Don Regazzi irritato dal manifesto dell'US Pro Daro sui dieci comandamenti e la cucina come Dio comanda: "Bere , mangiare e divertirsi"

BELLINZONA - All’arciprete di Bellinzona Pierangelo Regazzi non è piaciuto il manifesto carnevalesco dell’Unione sportiva Pro Daro, una parodia di Mosè che riceve le tavole della legge (vedi la foto pubblicata oggi dalla Regione). Don Regazzi ha anche scritto un articolo per il bollettino parrocchiale, ma per evitare troppe polemiche, ha rinunciato a pubblicarlo.

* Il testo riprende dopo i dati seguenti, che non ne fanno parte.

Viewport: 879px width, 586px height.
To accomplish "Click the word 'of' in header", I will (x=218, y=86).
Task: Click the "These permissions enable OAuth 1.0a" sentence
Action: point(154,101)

Il manifesto ritrae Mosè con tavole goderecce: “Bev... Maià... Divertis... ma sopratutt... pagà!!!”, e la scritta: “Tutti i giorni salumi, formaggi, dessert e atti impuri”.
Il manifesto non è piaciuto né al parroco di Bellinzona, né al vescovo Pier Giacomo Grampa che l’ha definito “blasfemo”. Don Regazzi ha espresso i suoi sentimenti ai membri del Consiglio parrocchiale, a Re Dantun, al presidente Rabadan Bixio Caprara, e al municipale Giorgio Soldini. “È un cartellone abbastanza pesante. Sia chiaro: non è mia intenzione drammatizzare o far diventare di un moscerino un gigante. Tuttavia spero che resti un fatto isolato e che quindi non si ripeta”, ha dichiarato l’arciprete alla Regione.